5 maggio 2024
Aggiornato 23:31
Cina e Usa cercano cooperazione

Crisi coreana, è guerra psicologica

Tensione alta tra i due paesi. Seoul e Pyongyang si scambiano minacce

SEOUL - Per il momento la guerra è solo psicologica, ma la crisi nella penisola coreana iniziata il 26 marzo scorso con l'affondamento della corvetta sudcoreana «Cheonan» ha raggiunto i livelli più gravi dal 2004 ad oggi: fine delle relazioni bilaterali, minacce di mobilitazione, macchine della propaganda a pieno regime.

Seoul e Pyongyang sembrano di nuovo in rotta di collisione, complice anche un governo sudcoreano schierato su posizioni più intransigenti rispetto i suoi predecessori, fautori di quella «politica della luce del sole» che avrebbe dovuto portare alla riunificazione della penisola, poi naufragata a causa della mancata soluzione al dossier nucleare nordcoreano.
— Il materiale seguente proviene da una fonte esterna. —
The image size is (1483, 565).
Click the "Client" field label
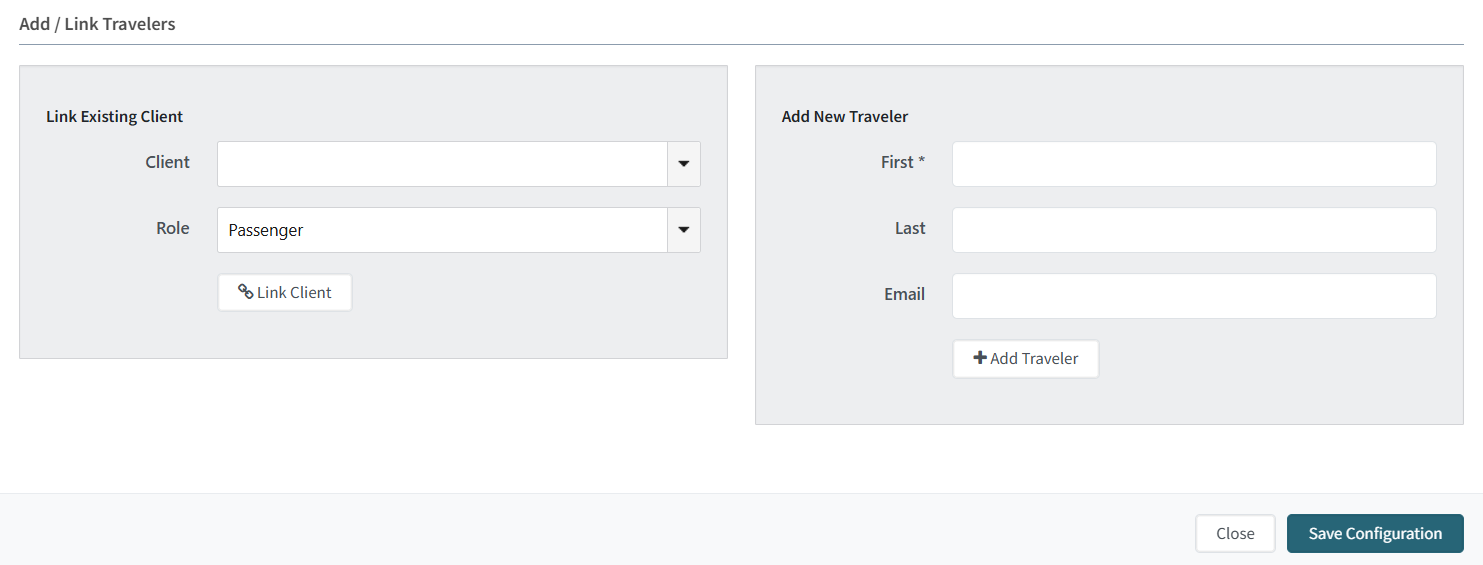167,162
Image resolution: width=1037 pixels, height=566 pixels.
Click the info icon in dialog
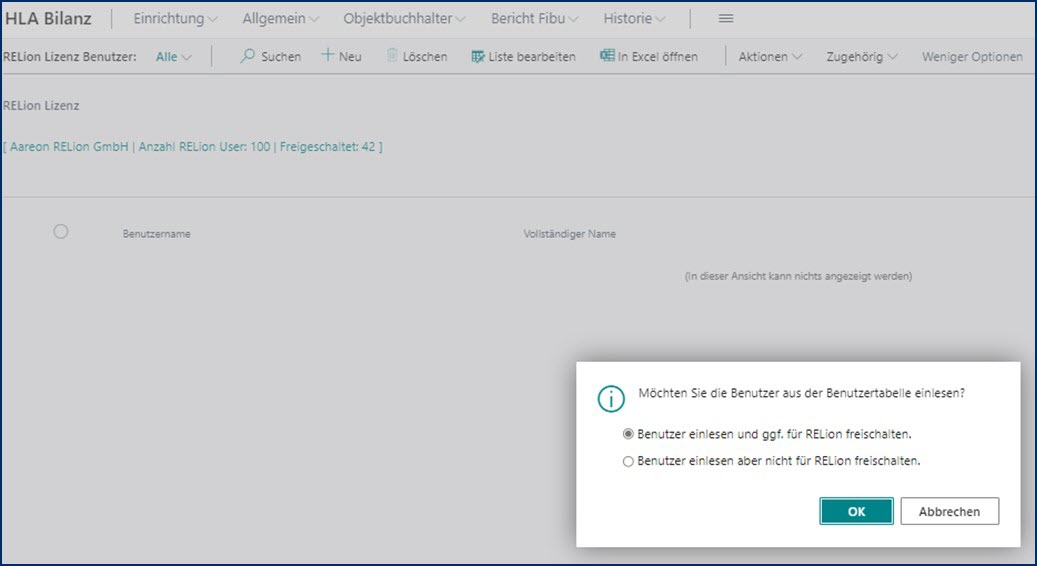(610, 398)
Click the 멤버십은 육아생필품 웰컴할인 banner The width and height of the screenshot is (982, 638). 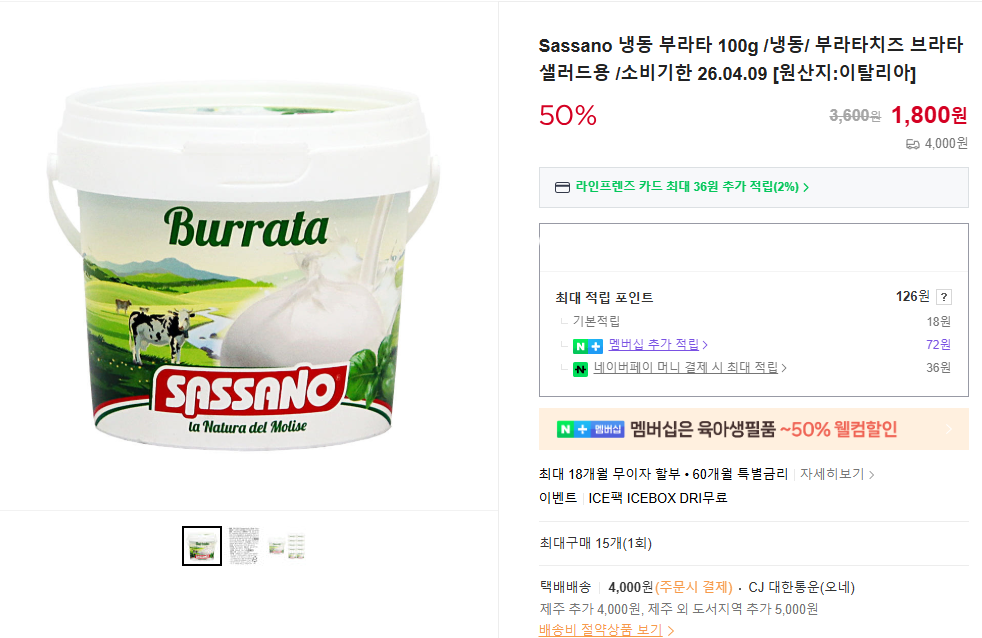tap(753, 429)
Il presidente Lee Myung-bak ha riesumato la definizione di «principale nemico» riservata a Pyongyang fino al 2004, minacciando di chiedere nuove sanzioni al Consiglio di Sicurezza dell'Onu e sospendendo ogni relazione commerciale fra i due Paesi; la radio sudcoreana ha ripreso le trasmissioni di propaganda, anche attraverso altoparlanti disseminati lungo la frontiera, una delle più militarizzate del mondo.

Per tutta riposta Pyongyang - che nega ogni responsabilità nell'affondamento della corvetta, nonostante le conclusioni contrarie della commissione di inchiesta multinazionale - minaccia la mobilitazione generale e rappresaglie di tipo militare in caso di ulteriori sanzioni del Consiglio di Sicurezza; i manager (non i lavoratori) dell'unica fabbrica co-gestita insieme i vicini meridionali sono stati espulsi dal Paese, che ha vietato a Seoul l'attraversamento dei propri spazi aereo e navale.

La situazione rischia di sfuggire di mano e apre un'ulteriore capitolo nelle relazioni fra Cina e Stati Uniti, riavvicinatisi sul dossier iraniano e alle prese con una difficile entente economica e finanziaria: la questione è stata discussa dal Segretario di Stato Hillary Clinton, in visita a Pechino, senza che al momento sia però stato varato alcun piano di azione al di là di una non meglio precisata «cooperazione». Sia Washington che Pechino sottolineano la necessità di mantenere la «stabilità» della penisola nordcoreana, segno anche che nessuno dei due Paesi ha un'idea chiara su come affrontare una eventuale crisi del regime di Kim Jong-il.